| DOCUMENT SECTION |
%%

When you think Nashville, in regards to music especially, you think southern drawls, Dolly Parton, and the Grand Ole Opry. But the Tennessee city is much more than the country genre it’s famous for. Nashville is a musical epicenter filled with diverse musicians and songwriters.
In the middle of that laid-back atmosphere, sits Civil Twilight. The Cape Town native band has been living and touring in America for years now, making this their chosen home. Story of an Immigrant, the band’s third and newest studio released album has departed from the sounds of the first two records.
Where their self-titled album and their sophomore album Holy Weather stayed in lane with their main influences, Story of an Immigrant creates its own path. Story of an Immigrant is a beautiful, well crafted album that pulsates with feeling.
Pop-Break was fortunate enough to talk to Steven McKeller, lead singer of Civil Twilight, to discuss the new album, growing up in Cape Town, and the influences of Nashville.
What are some the long standing influences of your band that kind of go into everything that you do?
Hmm, good question. We’ve been around for a very long time actually and we’ve been through a lot of changes. The ones that we drew from very far back when we were teens and just starting, were a lot of the British bands like the Verve, Oasis, Radiohead, Blur. Those bands were huge for us growing up, those bands set the course for us. And then we got into other stuff later on, but that was foundational for us.
What would you say inspired the sound of your new album?
Well, aesthetically, it’s not really on par with the stuff I just mentioned. In terms of songwriting craft, we wanted to simplify stuff. The last record we made was experimental, and it was good for us to make that record. But, it was kind of a reaction to the things we always clung onto and so we were trying to recreate ourselves and do something different. On this record we wanted to be completely unconcerned about where it sits in the world, like where it was going to be put, genre-wise. We just wanted to make something that was simple and straightforward, like trying to get to the heart of things as much as possible. We focused on melody, lyric and rhythm – so I think that simple music is actually the thing we really like. Learned to play simply, learn to write simply. Kind of a hard thing to do when you’ve come full circle and you tend to complicate stuff.

%%

| STORED DATA |
%%

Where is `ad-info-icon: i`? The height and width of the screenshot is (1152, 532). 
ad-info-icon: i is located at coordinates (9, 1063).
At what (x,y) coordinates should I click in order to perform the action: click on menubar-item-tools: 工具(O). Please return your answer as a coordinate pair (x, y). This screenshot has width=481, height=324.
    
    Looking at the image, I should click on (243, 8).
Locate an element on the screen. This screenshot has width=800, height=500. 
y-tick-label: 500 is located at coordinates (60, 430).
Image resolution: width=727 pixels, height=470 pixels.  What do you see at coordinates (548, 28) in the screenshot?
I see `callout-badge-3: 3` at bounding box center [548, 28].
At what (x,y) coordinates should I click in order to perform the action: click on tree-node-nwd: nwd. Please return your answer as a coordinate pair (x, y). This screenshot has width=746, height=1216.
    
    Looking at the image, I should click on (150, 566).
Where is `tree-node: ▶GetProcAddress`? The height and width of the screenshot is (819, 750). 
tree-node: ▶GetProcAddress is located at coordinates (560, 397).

%%

| ACTIONS TO TAKE |
• A. In the Civil Twilight interview, which British bands does Steven McKeller name as early influences?
• B. Summarize the Civil Twilight interview in two sentences.
The entries can be left aside.

| SET OF ANSWERS |
• A. The Verve, Oasis, Radiohead, and Blur.

• B. Civil Twilight, a band from Cape Town now based in Nashville, has released its third studio album, Story of an Immigrant, which departs from the sound of its first two records. Lead singer Steven McKeller calls British bands such as the Verve, Oasis, Radiohead, and Blur foundational, and he says the band wanted the new album to be simple and straightforward, with a focus on melody, lyric, and rhythm.